### PROBLEM
Rewrite every line of the items below as a JSON list of strings, one string per line, leaving out blank lines.
====================
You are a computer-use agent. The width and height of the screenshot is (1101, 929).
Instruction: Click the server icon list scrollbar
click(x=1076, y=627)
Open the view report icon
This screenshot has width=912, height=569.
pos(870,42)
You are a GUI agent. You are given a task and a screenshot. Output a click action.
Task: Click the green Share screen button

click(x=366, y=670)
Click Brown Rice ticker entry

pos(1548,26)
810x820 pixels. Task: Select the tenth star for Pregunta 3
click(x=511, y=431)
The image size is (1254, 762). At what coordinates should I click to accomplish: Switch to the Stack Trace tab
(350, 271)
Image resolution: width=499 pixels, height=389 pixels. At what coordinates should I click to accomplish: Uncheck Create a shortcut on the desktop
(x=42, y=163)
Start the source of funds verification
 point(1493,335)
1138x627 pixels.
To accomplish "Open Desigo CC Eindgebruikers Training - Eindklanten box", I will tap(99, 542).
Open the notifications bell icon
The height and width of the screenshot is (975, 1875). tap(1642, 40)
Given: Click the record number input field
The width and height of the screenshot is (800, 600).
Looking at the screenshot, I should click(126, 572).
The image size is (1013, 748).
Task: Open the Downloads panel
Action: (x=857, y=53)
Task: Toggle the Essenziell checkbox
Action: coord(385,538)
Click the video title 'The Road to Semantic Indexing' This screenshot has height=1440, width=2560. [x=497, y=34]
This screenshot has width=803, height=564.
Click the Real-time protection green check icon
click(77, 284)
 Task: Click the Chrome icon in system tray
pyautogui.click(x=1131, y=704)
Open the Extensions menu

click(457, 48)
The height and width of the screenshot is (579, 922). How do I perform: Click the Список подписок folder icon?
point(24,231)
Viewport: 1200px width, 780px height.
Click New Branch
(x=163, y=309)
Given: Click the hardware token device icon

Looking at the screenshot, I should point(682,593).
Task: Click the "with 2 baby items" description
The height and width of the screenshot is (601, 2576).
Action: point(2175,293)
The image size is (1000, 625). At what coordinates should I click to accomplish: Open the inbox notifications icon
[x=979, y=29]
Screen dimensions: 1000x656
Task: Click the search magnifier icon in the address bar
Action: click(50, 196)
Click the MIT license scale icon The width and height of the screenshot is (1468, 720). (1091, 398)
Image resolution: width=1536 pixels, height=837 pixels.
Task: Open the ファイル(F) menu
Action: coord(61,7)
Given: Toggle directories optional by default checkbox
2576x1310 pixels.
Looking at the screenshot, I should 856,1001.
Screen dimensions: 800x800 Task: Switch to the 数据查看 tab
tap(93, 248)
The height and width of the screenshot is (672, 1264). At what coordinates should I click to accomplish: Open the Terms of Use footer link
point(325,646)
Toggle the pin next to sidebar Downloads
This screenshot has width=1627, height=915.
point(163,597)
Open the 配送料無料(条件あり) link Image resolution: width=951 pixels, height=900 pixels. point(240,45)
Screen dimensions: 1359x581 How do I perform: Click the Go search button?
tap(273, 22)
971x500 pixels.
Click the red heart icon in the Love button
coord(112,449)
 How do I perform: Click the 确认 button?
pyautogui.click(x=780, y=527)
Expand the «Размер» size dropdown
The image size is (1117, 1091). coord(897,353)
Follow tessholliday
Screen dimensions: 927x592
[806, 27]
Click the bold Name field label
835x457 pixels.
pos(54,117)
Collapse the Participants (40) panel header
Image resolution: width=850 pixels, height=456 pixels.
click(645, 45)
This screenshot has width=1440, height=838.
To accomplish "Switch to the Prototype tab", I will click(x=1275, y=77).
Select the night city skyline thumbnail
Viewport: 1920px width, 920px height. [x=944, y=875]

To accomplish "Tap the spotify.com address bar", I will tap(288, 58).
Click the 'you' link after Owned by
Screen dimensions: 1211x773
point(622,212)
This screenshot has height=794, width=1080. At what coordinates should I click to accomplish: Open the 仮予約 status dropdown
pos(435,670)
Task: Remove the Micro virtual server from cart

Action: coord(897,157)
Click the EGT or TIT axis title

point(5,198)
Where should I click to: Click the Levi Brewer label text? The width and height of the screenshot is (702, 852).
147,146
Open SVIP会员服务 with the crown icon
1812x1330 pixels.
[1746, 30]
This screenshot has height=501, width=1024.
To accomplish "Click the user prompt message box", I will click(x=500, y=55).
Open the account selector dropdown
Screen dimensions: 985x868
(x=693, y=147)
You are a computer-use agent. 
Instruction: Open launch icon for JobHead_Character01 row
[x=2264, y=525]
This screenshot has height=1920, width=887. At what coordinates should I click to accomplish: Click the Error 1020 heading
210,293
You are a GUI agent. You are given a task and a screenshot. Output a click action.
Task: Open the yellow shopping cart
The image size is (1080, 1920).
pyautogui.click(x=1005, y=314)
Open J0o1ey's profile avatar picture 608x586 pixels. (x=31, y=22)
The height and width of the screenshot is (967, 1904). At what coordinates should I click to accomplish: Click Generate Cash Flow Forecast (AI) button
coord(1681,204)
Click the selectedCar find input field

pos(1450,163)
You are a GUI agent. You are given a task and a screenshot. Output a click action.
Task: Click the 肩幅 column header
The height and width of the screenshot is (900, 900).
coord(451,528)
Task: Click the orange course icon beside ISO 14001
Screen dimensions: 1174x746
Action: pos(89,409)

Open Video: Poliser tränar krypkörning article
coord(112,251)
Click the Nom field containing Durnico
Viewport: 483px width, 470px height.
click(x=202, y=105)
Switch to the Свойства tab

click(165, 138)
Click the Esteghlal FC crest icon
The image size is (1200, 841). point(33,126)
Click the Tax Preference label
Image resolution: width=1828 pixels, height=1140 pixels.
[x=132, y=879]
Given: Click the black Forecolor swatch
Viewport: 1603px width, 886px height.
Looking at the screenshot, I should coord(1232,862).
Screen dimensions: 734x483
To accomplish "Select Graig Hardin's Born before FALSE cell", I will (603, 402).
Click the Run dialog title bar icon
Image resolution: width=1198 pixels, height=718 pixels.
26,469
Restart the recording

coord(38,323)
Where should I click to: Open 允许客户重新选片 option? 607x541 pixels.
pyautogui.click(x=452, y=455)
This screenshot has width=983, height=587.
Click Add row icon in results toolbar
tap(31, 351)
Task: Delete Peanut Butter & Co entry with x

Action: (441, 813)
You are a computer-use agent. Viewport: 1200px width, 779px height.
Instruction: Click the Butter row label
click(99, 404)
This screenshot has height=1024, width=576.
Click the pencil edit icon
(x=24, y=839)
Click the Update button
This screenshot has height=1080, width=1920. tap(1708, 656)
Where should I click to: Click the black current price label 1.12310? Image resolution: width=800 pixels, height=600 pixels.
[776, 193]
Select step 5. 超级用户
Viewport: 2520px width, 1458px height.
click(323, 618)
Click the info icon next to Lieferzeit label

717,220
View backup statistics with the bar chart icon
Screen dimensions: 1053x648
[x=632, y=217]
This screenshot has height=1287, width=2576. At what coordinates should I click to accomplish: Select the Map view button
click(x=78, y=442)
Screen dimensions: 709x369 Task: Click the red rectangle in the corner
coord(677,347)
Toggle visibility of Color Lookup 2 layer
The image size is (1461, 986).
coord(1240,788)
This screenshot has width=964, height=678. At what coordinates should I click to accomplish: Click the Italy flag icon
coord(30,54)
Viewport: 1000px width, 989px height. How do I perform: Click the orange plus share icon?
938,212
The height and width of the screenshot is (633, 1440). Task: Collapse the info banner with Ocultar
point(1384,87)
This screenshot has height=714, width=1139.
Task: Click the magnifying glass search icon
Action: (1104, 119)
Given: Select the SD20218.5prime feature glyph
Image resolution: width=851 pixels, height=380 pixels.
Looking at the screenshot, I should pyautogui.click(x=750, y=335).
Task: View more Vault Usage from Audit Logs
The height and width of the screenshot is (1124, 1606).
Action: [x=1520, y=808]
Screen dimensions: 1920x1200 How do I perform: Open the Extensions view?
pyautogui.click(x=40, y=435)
====================
### SOLUTION FOR THIS PROBLEM
[
  "You are a computer-use agent. The width and height of the screenshot is (1101, 929).",
  "Instruction: Click the server icon list scrollbar",
  "click(x=1076, y=627)",
  "Open the view report icon",
  "This screenshot has width=912, height=569.",
  "pos(870,42)",
  "You are a GUI agent. You are given a task and a screenshot. Output a click action.",
  "Task: Click the green Share screen button",
  "click(x=366, y=670)",
  "Click Brown Rice ticker entry",
  "pos(1548,26)",
  "810x820 pixels. Task: Select the tenth star for Pregunta 3",
  "click(x=511, y=431)",
  "The image size is (1254, 762). At what coordinates should I click to accomplish: Switch to the Stack Trace tab",
  "(350, 271)",
  "Image resolution: width=499 pixels, height=389 pixels. At what coordinates should I click to accomplish: Uncheck Create a shortcut on the desktop",
  "(x=42, y=163)",
  "Start the source of funds verification",
  " point(1493,335)",
  "1138x627 pixels.",
  "To accomplish \"Open Desigo CC Eindgebruikers Training - Eindklanten box\", I will tap(99, 542).",
  "Open the notifications bell icon",
  "The height and width of the screenshot is (975, 1875). tap(1642, 40)",
  "Given: Click the record number input field",
  "The width and height of the screenshot is (800, 600).",
  "Looking at the screenshot, I should click(126, 572).",
  "The image size is (1013, 748).",
  "Task: Open the Downloads panel",
  "Action: (x=857, y=53)",
  "Task: Toggle the Essenziell checkbox",
  "Action: coord(385,538)",
  "Click the video title 'The Road to Semantic Indexing' This screenshot has height=1440, width=2560. [x=497, y=34]",
  "This screenshot has width=803, height=564.",
  "Click the Real-time protection green check icon",
  "click(77, 284)",
  " Task: Click the Chrome icon in system tray",
  "pyautogui.click(x=1131, y=704)",
  "Open the Extensions menu",
  "click(457, 48)",
  "The height and width of the screenshot is (579, 922). How do I perform: Click the Список подписок folder icon?",
  "point(24,231)",
  "Viewport: 1200px width, 780px height.",
  "Click New Branch",
  "(x=163, y=309)",
  "Given: Click the hardware token device icon",
  "Looking at the screenshot, I should point(682,593).",
  "Task: Click the \"with 2 baby items\" description",
  "The height and width of the screenshot is (601, 2576).",
  "Action: point(2175,293)",
  "The image size is (1000, 625). At what coordinates should I click to accomplish: Open the inbox notifications icon",
  "[x=979, y=29]",
  "Screen dimensions: 1000x656",
  "Task: Click the search magnifier icon in the address bar",
  "Action: click(50, 196)",
  "Click the MIT license scale icon The width and height of the screenshot is (1468, 720). (1091, 398)",
  "Image resolution: width=1536 pixels, height=837 pixels.",
  "Task: Open the ファイル(F) menu",
  "Action: coord(61,7)",
  "Given: Toggle directories optional by default checkbox",
  "2576x1310 pixels.",
  "Looking at the screenshot, I should 856,1001.",
  "Screen dimensions: 800x800 Task: Switch to the 数据查看 tab",
  "tap(93, 248)",
  "The height and width of the screenshot is (672, 1264). At what coordinates should I click to accomplish: Open the Terms of Use footer link",
  "point(325,646)",
  "Toggle the pin next to sidebar Downloads",
  "This screenshot has width=1627, height=915.",
  "point(163,597)",
  "Open the 配送料無料(条件あり) link Image resolution: width=951 pixels, height=900 pixels. point(240,45)",
  "Screen dimensions: 1359x581 How do I perform: Click the Go search button?",
  "tap(273, 22)",
  "971x500 pixels.",
  "Click the red heart icon in the Love button",
  "coord(112,449)",
  " How do I perform: Click the 确认 button?",
  "pyautogui.click(x=780, y=527)",
  "Expand the «Размер» size dropdown",
  "The image size is (1117, 1091). coord(897,353)",
  "Follow tessholliday",
  "Screen dimensions: 927x592",
  "[806, 27]",
  "Click the bold Name field label",
  "835x457 pixels.",
  "pos(54,117)",
  "Collapse the Participants (40) panel header",
  "Image resolution: width=850 pixels, height=456 pixels.",
  "click(645, 45)",
  "This screenshot has width=1440, height=838.",
  "To accomplish \"Switch to the Prototype tab\", I will click(x=1275, y=77).",
  "Select the night city skyline thumbnail",
  "Viewport: 1920px width, 920px height. [x=944, y=875]",
  "To accomplish \"Tap the spotify.com address bar\", I will tap(288, 58).",
  "Click the 'you' link after Owned by",
  "Screen dimensions: 1211x773",
  "point(622,212)",
  "This screenshot has height=794, width=1080. At what coordinates should I click to accomplish: Open the 仮予約 status dropdown",
  "pos(435,670)",
  "Task: Remove the Micro virtual server from cart",
  "Action: coord(897,157)",
  "Click the EGT or TIT axis title",
  "point(5,198)",
  "Where should I click to: Click the Levi Brewer label text? The width and height of the screenshot is (702, 852).",
  "147,146",
  "Open SVIP会员服务 with the crown icon",
  "1812x1330 pixels.",
  "[1746, 30]",
  "This screenshot has height=501, width=1024.",
  "To accomplish \"Click the user prompt message box\", I will click(x=500, y=55).",
  "Open the account selector dropdown",
  "Screen dimensions: 985x868",
  "(x=693, y=147)",
  "You are a computer-use agent. ",
  "Instruction: Open launch icon for JobHead_Character01 row",
  "[x=2264, y=525]",
  "This screenshot has height=1920, width=887. At what coordinates should I click to accomplish: Click the Error 1020 heading",
  "210,293",
  "You are a GUI agent. You are given a task and a screenshot. Output a click action.",
  "Task: Open the yellow shopping cart",
  "The image size is (1080, 1920).",
  "pyautogui.click(x=1005, y=314)",
  "Open J0o1ey's profile avatar picture 608x586 pixels. (x=31, y=22)",
  "The height and width of the screenshot is (967, 1904). At what coordinates should I click to accomplish: Click Generate Cash Flow Forecast (AI) button",
  "coord(1681,204)",
  "Click the selectedCar find input field",
  "pos(1450,163)",
  "You are a GUI agent. You are given a task and a screenshot. Output a click action.",
  "Task: Click the 肩幅 column header",
  "The height and width of the screenshot is (900, 900).",
  "coord(451,528)",
  "Task: Click the orange course icon beside ISO 14001",
  "Screen dimensions: 1174x746",
  "Action: pos(89,409)",
  "Open Video: Poliser tränar krypkörning article",
  "coord(112,251)",
  "Click the Nom field containing Durnico",
  "Viewport: 483px width, 470px height.",
  "click(x=202, y=105)",
  "Switch to the Свойства tab",
  "click(165, 138)",
  "Click the Esteghlal FC crest icon",
  "The image size is (1200, 841). point(33,126)",
  "Click the Tax Preference label",
  "Image resolution: width=1828 pixels, height=1140 pixels.",
  "[x=132, y=879]",
  "Given: Click the black Forecolor swatch",
  "Viewport: 1603px width, 886px height.",
  "Looking at the screenshot, I should coord(1232,862).",
  "Screen dimensions: 734x483",
  "To accomplish \"Select Graig Hardin's Born before FALSE cell\", I will (603, 402).",
  "Click the Run dialog title bar icon",
  "Image resolution: width=1198 pixels, height=718 pixels.",
  "26,469",
  "Restart the recording",
  "coord(38,323)",
  "Where should I click to: Open 允许客户重新选片 option? 607x541 pixels.",
  "pyautogui.click(x=452, y=455)",
  "This screenshot has width=983, height=587.",
  "Click Add row icon in results toolbar",
  "tap(31, 351)",
  "Task: Delete Peanut Butter & Co entry with x",
  "Action: (441, 813)",
  "You are a computer-use agent. Viewport: 1200px width, 779px height.",
  "Instruction: Click the Butter row label",
  "click(99, 404)",
  "This screenshot has height=1024, width=576.",
  "Click the pencil edit icon",
  "(x=24, y=839)",
  "Click the Update button",
  "This screenshot has height=1080, width=1920. tap(1708, 656)",
  "Where should I click to: Click the black current price label 1.12310? Image resolution: width=800 pixels, height=600 pixels.",
  "[776, 193]",
  "Select step 5. 超级用户",
  "Viewport: 2520px width, 1458px height.",
  "click(323, 618)",
  "Click the info icon next to Lieferzeit label",
  "717,220",
  "View backup statistics with the bar chart icon",
  "Screen dimensions: 1053x648",
  "[x=632, y=217]",
  "This screenshot has height=1287, width=2576. At what coordinates should I click to accomplish: Select the Map view button",
  "click(x=78, y=442)",
  "Screen dimensions: 709x369 Task: Click the red rectangle in the corner",
  "coord(677,347)",
  "Toggle visibility of Color Lookup 2 layer",
  "The image size is (1461, 986).",
  "coord(1240,788)",
  "This screenshot has width=964, height=678. At what coordinates should I click to accomplish: Click the Italy flag icon",
  "coord(30,54)",
  "Viewport: 1000px width, 989px height. How do I perform: Click the orange plus share icon?",
  "938,212",
  "The height and width of the screenshot is (633, 1440). Task: Collapse the info banner with Ocultar",
  "point(1384,87)",
  "This screenshot has height=714, width=1139.",
  "Task: Click the magnifying glass search icon",
  "Action: (1104, 119)",
  "Given: Select the SD20218.5prime feature glyph",
  "Image resolution: width=851 pixels, height=380 pixels.",
  "Looking at the screenshot, I should pyautogui.click(x=750, y=335).",
  "Task: View more Vault Usage from Audit Logs",
  "The height and width of the screenshot is (1124, 1606).",
  "Action: [x=1520, y=808]",
  "Screen dimensions: 1920x1200 How do I perform: Open the Extensions view?",
  "pyautogui.click(x=40, y=435)"
]